» Document passage
· · ·
Editor’s note: Here on AskTheMoneyCoach we like to profile successful business owners that we’ve met during our journey as entrepreneurs.
Jay Cameron is the kind of man that defies easy description.
At first blush, it would be convenient to label him as a serial entrepreneur, considering his successful forays into a variety of profitable ventures, ranging from real estate deals to the snow-removal business.
But looking solely at his entrepreneurial pursuits wouldn’t shed light into the social advocate side of the 42-year-old Cameron, who lives in suburban Washington D.C. with his wife of 17 years and their children.
It’s in the nation’s capitol where Cameron derives huge pleasure in doing everything from promoting youth financial literacy to writing and speaking about the importance of fatherhood in the Black community.
Then there’s the creative side of Cameron, who is just as passionate about the performing arts as he is about business and community issues. In fact, he often links all three areas. This fall, for instance, Cameron will put on a number of live events, starting with a Sept. 12, 2015 production at the Warner Theatre called The Church Mafia – Attack From the Pews. He’ll follow that up on Oct. 17, 2015 with The Art of Marketing, a daylong business and personal development boot camp.
And did I mention that Cameron happens to be a pastor too?
· · ·
» Data shown
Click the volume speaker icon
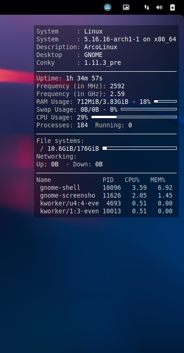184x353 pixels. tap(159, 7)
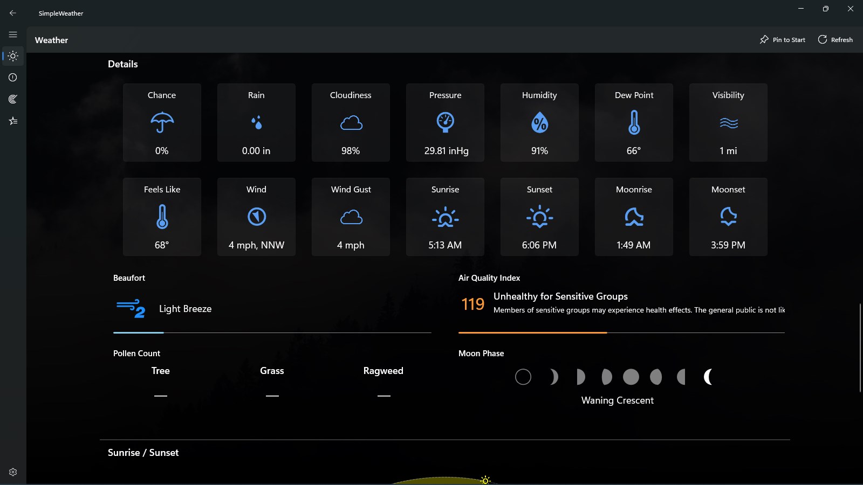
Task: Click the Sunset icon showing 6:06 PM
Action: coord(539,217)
· · ·
» Direction A
According to the profile of Jay Cameron, on what date is The Church Mafia – Attack From the Pews scheduled?
» Direction B
Say whether each statement agrees with the profile of Jay Cameron, answering yes or no and quoting the words that decide it. (i) Cameron lives in suburban Washington D.C. (ii) The Art of Marketing is a production at the Warner Theatre. (iii) Cameron is a pastor.
» Direction C
From the profile of Jay Cameron, copy everything from "At first blush, it" down to "the Black community.".

» Full output A
Sept. 12, 2015

» Full output B
(i) Yes: "who lives in suburban Washington D.C. with his wife of 17 years and their children"
(ii) No: "The Art of Marketing, a daylong business and personal development boot camp"
(iii) Yes: "Cameron happens to be a pastor too"

» Full output C
At first blush, it would be convenient to label him as a serial entrepreneur, considering his successful forays into a variety of profitable ventures, ranging from real estate deals to the snow-removal business.
But looking solely at his entrepreneurial pursuits wouldn’t shed light into the social advocate side of the 42-year-old Cameron, who lives in suburban Washington D.C. with his wife of 17 years and their children.
It’s in the nation’s capitol where Cameron derives huge pleasure in doing everything from promoting youth financial literacy to writing and speaking about the importance of fatherhood in the Black community.